Exercise aim >> Repeat the passage on the appeals court's reasoning from "This is the" to "same witness’s story.", word for word.

Source excerpt >>
Why the Conviction Stood: Three Lessons From the Court’s Reasoning

NOTICE: This case is a memorandum decision which means it is not for official publication under Arizona Supreme Court Rule111(c). The decision is not precedential and may be cited only as authorized by rule. Although not official precedent it does give an indication of what the court of appeals thinks about these issues.

1. A Recanted Statement Doesn’t Erase the Original Statement

This is the heart of the case. Padilla argued that because his wife “recanted” at trial, the jury should not have been able to rely on her earlier statements to the 911 dispatcher and police. The Court of Appeals rejected that argument outright, citing well-established Arizona law that the credibility of a witness — including a witness who later contradicts their own prior statements — is exclusively a question for the jury, not the court. The jury was entitled to believe Melissa’s contemporaneous 911 call and disbelieve her trial testimony, or vice versa. It is not the appellate court’s job, and not even the trial court’s job, to pick a winner between two versions of the same witness’s story.

Source material >>

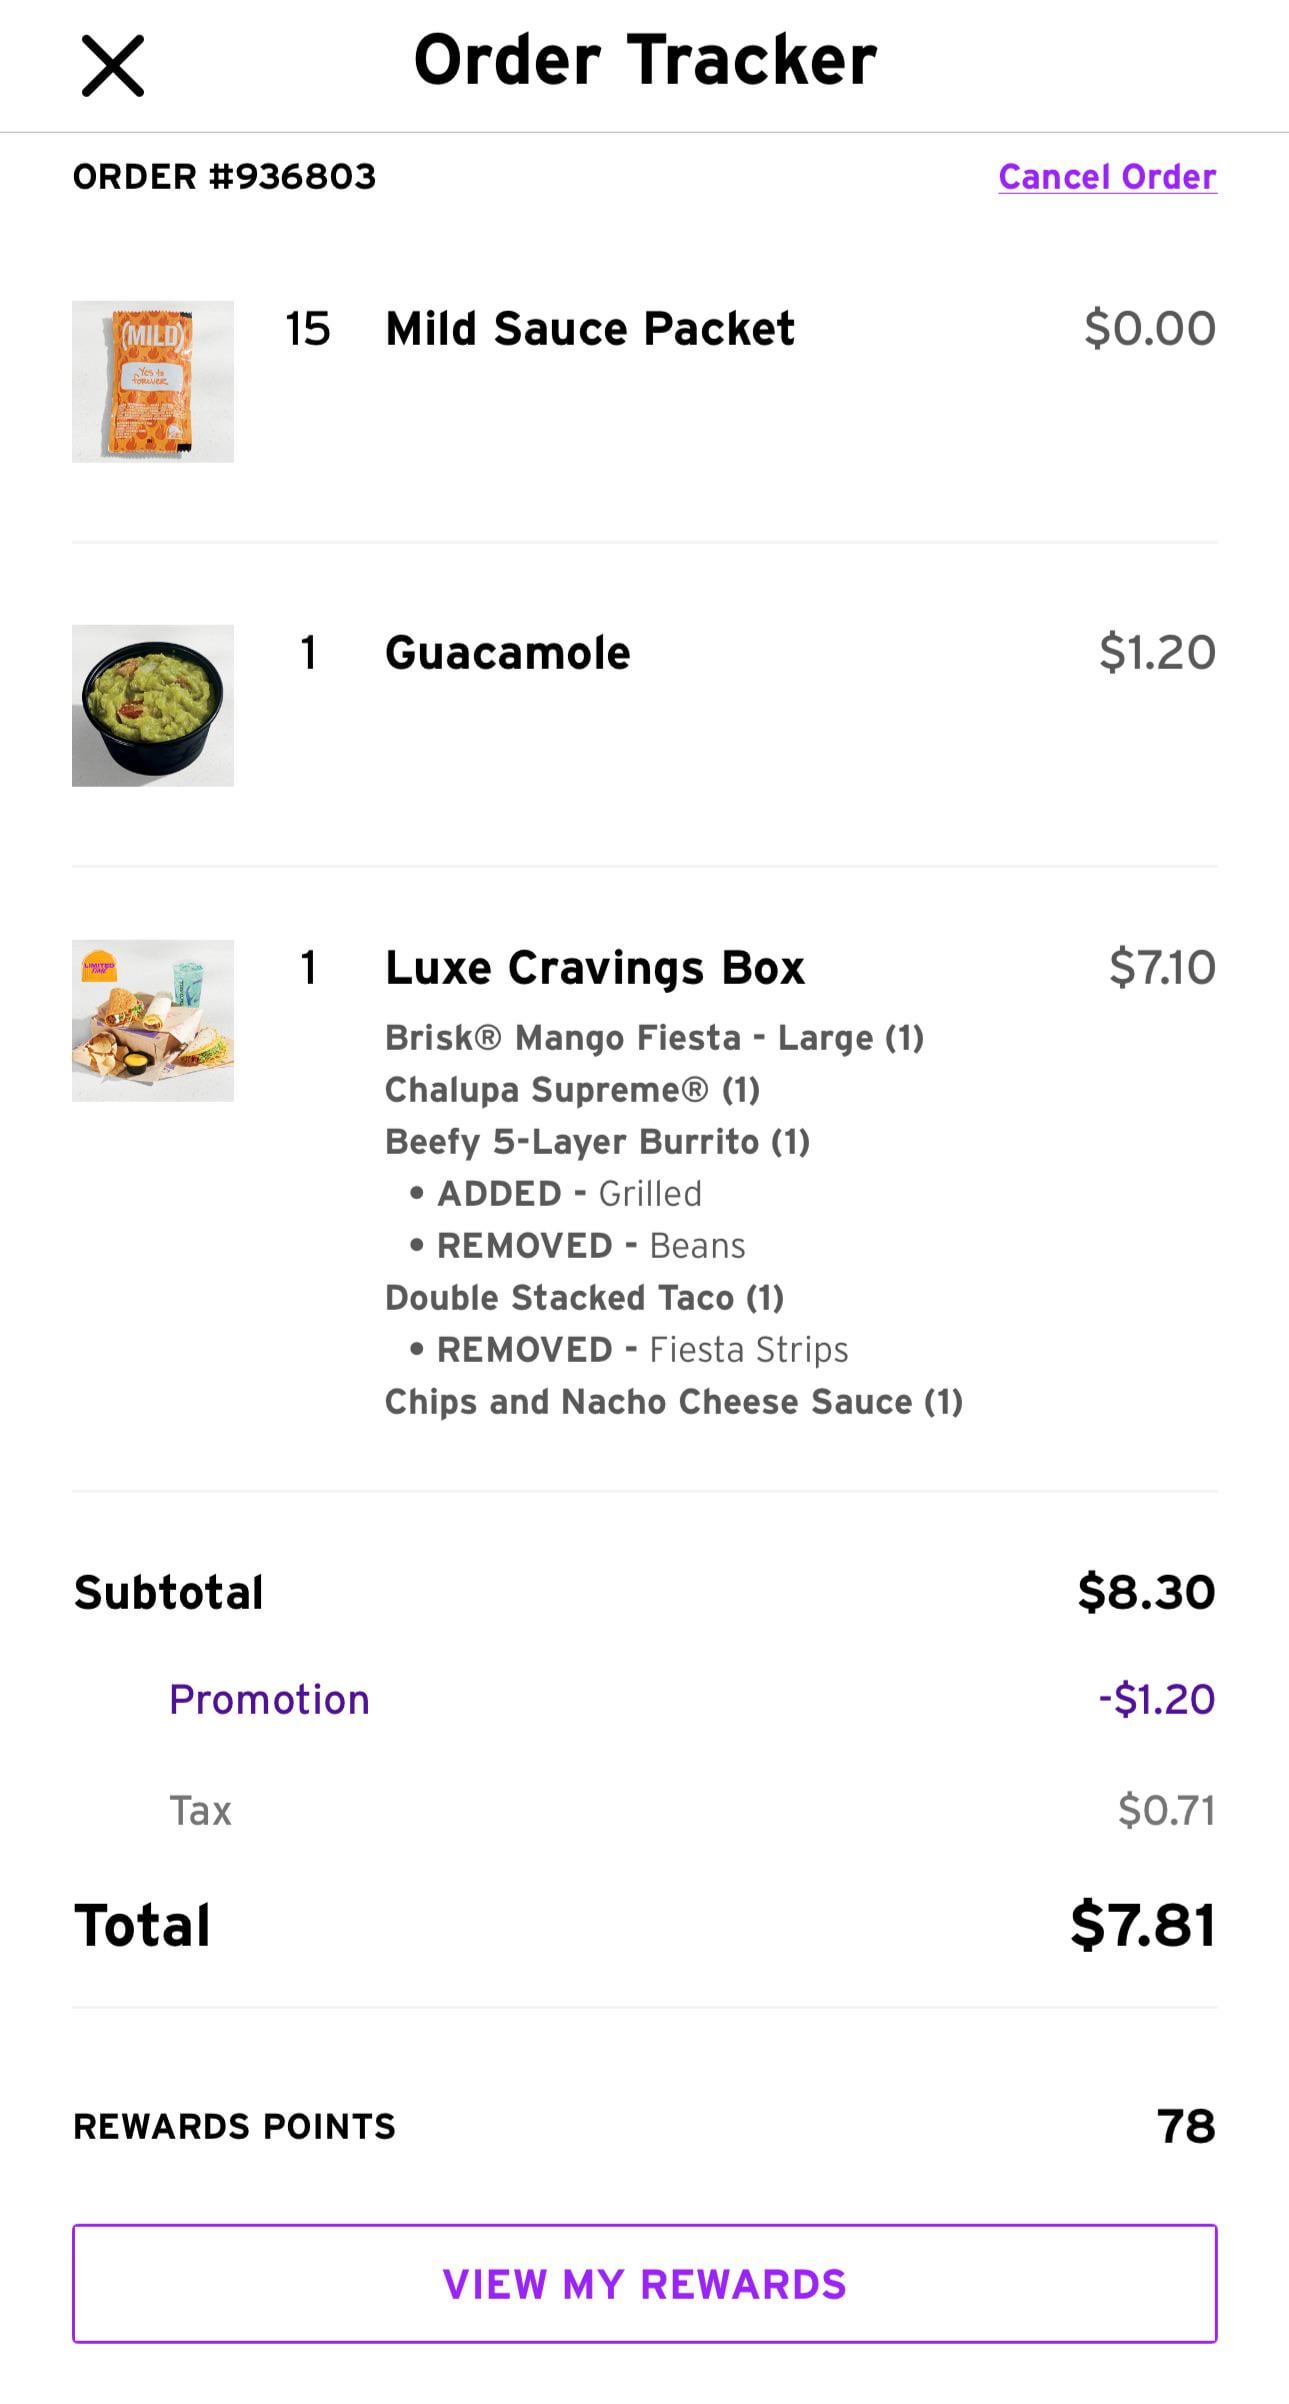
Task: Tap the Rewards Points label
Action: 235,2126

Full response >>
This is the heart of the case. Padilla argued that because his wife “recanted” at trial, the jury should not have been able to rely on her earlier statements to the 911 dispatcher and police. The Court of Appeals rejected that argument outright, citing well-established Arizona law that the credibility of a witness — including a witness who later contradicts their own prior statements — is exclusively a question for the jury, not the court. The jury was entitled to believe Melissa’s contemporaneous 911 call and disbelieve her trial testimony, or vice versa. It is not the appellate court’s job, and not even the trial court’s job, to pick a winner between two versions of the same witness’s story.